Le mouvement Modern Primitive a émergé à la fin des années 1980 grâce au performeur américain Fakir Musafar. C'est une vision de la modification corporelle moderne qui s'inspire des pratiques de rites de passages des cultures dites "primitives". Les piercings, tattoos, scarifications, suspensions et autres sont pratiqués depuis très longtemps dans certaines tribus.
Aujourd'hui on les réalise différemment dans nos cultures occidentales mais c'est bien de se souvenir d’où ça vient et dans quel contexte elles effectuaient ces pratiques.
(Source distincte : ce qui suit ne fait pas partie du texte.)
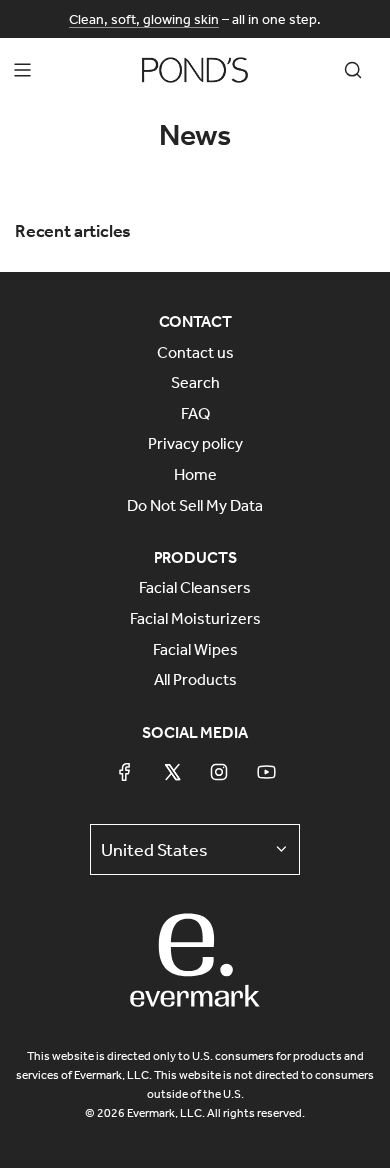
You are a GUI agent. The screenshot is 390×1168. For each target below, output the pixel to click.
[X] (172, 772)
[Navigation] (22, 70)
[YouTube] (266, 772)
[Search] (353, 70)
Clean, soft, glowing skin (144, 19)
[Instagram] (219, 772)
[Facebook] (125, 772)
Je te rejoins sur l’intérêt d’avoir quelques connaissances sur les origines de ces pratiques. D'ailleurs, ces dernières années j’ai vu de plus en plus de personnes, notamment sur les réseaux sociaux, critiquer ce qui est appelé "l'appropriation culturelle" (notamment lorsque des scarifications se rapprochent de celles que l'on peut voir portées par des membres de tribus, de même pour certains bijoux de piercing par exemple, ou des tatouages).
Quel est ton point de vue à ce sujet ?

J'ai un peu de mal avec ce terme "appropriation culturelle", je ne pense pas qu'il faille être un descendant de Papou pour avoir le droit de porter un septum par exemple.
De tout temps les cultures se mélangent et évoluent, c'est ce qui fait aussi leur beauté.
Je ne vois pas ce qu'il y a de dégradant à s'intéresser à une culture et à lui rendre hommage. Le tout c'est de le faire avec respect, évidemment, comme tout le reste d'ailleurs.

Tu évoquais la référence au mouvement Moderne Primitive, as-tu d'autres sources d'inspiration ? Qu'est-ce qui a participé à ton évolution vers ces pratiques ?
A la base ça a surtout été des rencontres qui m'ont menées à ces pratiques, entre autre avec Lukas Zpira et son travail en scarification. Et puis il y a eu le web, BME principalement, mais les forums aussi. (sourire)
Sinon il y a beaucoup d'ouvrages intéressants, le principal a été "Modern Primitives" de RE/Search. C'est un peu la bible. (sourire)
Dernièrement j'ai beaucoup aimé "Magical Tattoos and Scarifications", un livre de Lars Krutak, qui fait justement référence aux pratiques de certaines tribus.
Sinon au quotidien les inspirations sont diverses, souvent je ne m'en rends pas vraiment compte, je retiens des choses que j'aime bien et ça se retranscrit dans mon travail. Ça peut être des formes, des mouvements, des corps, ou la nature plus généralement.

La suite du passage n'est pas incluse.